Gericht: Bundesverwaltungsgericht
Urteil verkündet am 27.06.2001
Aktenzeichen: BVerwG 8 C 9.00
Rechtsgebiete: VermG


Vorschriften:

VermG § 16 Abs. 3
VermG § 30 a Abs. 4 Satz 3
VermG § 30 a Abs. 3 Satz 2
VermG § 30 a Abs. 3 Satz 1
VermG § 37 Abs. 1
§ 16 Abs. 3 VermG erfasst alle dinglichen Nutzungsrechte. Gemäß § 30 a Abs. 4 Satz 3 i.V.m. Abs. 3 Sätze 2 und 1 VermG ist die nachträgliche Aufhebung eines dinglichen Nutzungsrechts (§ 16 Abs. 3 VermG) nach Ablauf der in § 30 a Abs. 2 VermG genannten Frist (= 25. Juni 1994) ausgeschlossen, wenn diese Nebenentscheidung in einem Restitutionsbescheid versehentlich unterblieben ist, der Restitutionsberechtigte diesen unvollständigen Bescheid aber hat bestandskräftig werden lassen.
BUNDESVERWALTUNGSGERICHT IM NAMEN DES VOLKES URTEIL

BVerwG 8 C 9.00 VG A 1 K 1189/97

Verkündet am 27. Juni 2001

In der Verwaltungsstreitsache

hat der 8. Senat des Bundesverwaltungsgerichts auf die mündliche Verhandlung vom 27. Juni 2001 durch die Richter am Bundesverwaltungsgericht Dr. Pagenkopf, Sailer, Krauß, Golze und Postier

für Recht erkannt:

Tenor:

Das Urteil des Verwaltungsgerichts Halle vom 24. November 1999 und der Widerspruchsergänzungsbescheid des Landesamtes zur Regelung offener Vermögensfragen Sachsen-Anhalt vom 15. April 1997 werden aufgehoben.
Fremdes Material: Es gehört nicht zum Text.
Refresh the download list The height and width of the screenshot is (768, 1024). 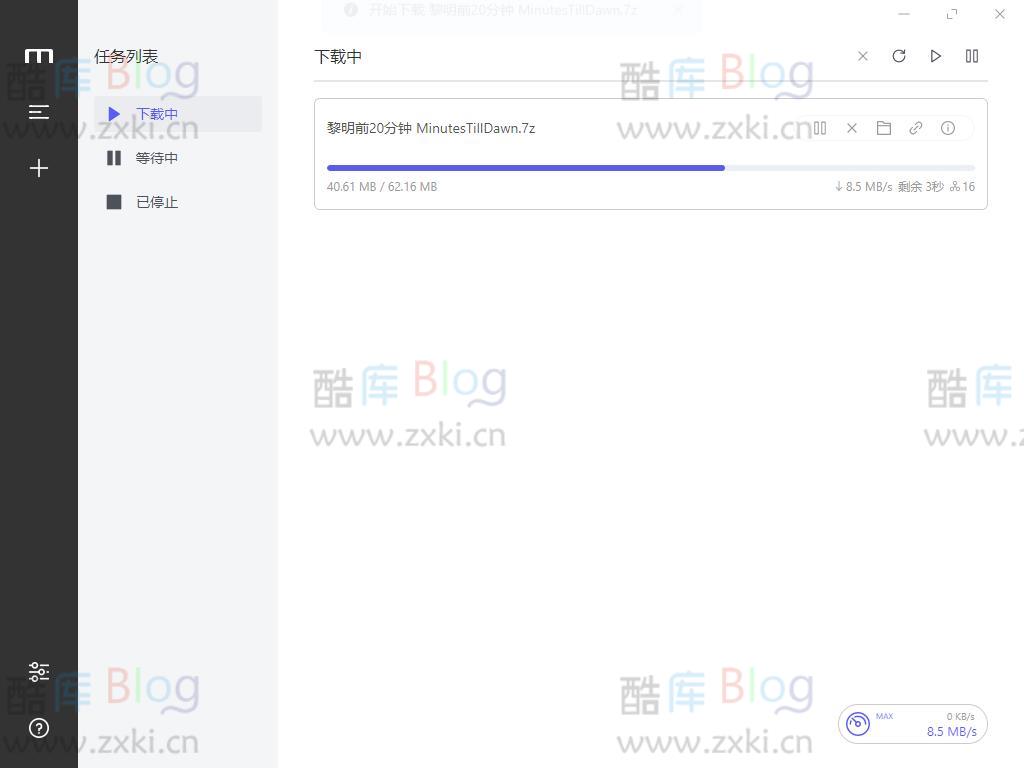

Der Beklagte einerseits und die Beigeladenen zu 1 bis 4 andererseits tragen die Kosten des Verfahrens je zur Hälfte mit Ausnahme der außergerichtlichen Kosten des Beigeladenen zu 5, die dieser selbst trägt.

Gründe:

I.

Die Kläger wenden sich gegen die Aufhebung eines zu ihren Gunsten eingetragenen dinglichen Nutzungsrechts an dem Grundstück R. 7 c in Halle/Saale. Dessen Eigentümer war ursprünglich die Rechtsvorgängerin der Beigeladenen, die die ehemalige DDR im Februar 1953 ohne Beachtung der polizeilichen Meldevorschriften verlassen hatte. Das Grundstück wurde daraufhin gemäß § 1 der Verordnung zur Sicherung von Vermögenswerten vom 17. Juli 1952 am 4. Mai 1955 in das Eigentum des Volkes überführt. Anfang der achtziger Jahre war das auf dem Grundstück befindliche zweistöckige Wohnhaus stark heruntergekommen. Mehrmals im Jahr drangen Grund- und Saalewasser in den Keller ein; Dach, Fassade und elektrische Anlage wiesen erhebliche Mängel auf. Dies führte dazu, dass der seinerzeitige Mieter auszog. Nachdem der Rat der Stadt Halle den Klägern das Haus vorläufig zugewiesen hatte, entwickelte der Kläger - der nach seinen Angaben aufgrund seiner Erfahrungen aus dem Kohlebergbau entsprechende Kenntnisse hatte - einen Filterbrunnen und eine Drainage, mit der das an die Hauswände drängende Grundwasser abgeleitet wurde. Ferner führte im Auftrag und auf Rechnung des VEB Gebäudewirtschaft Halle als des seinerzeitigen Rechtsträgers der VEB Hoch- und Montagebau Saale, dessen damaliger Direktor der Kläger war, sodann die eigentlichen umfangreichen Sanierungsarbeiten durch. Seither bewohnten die Kläger das Gebäude als Mieter.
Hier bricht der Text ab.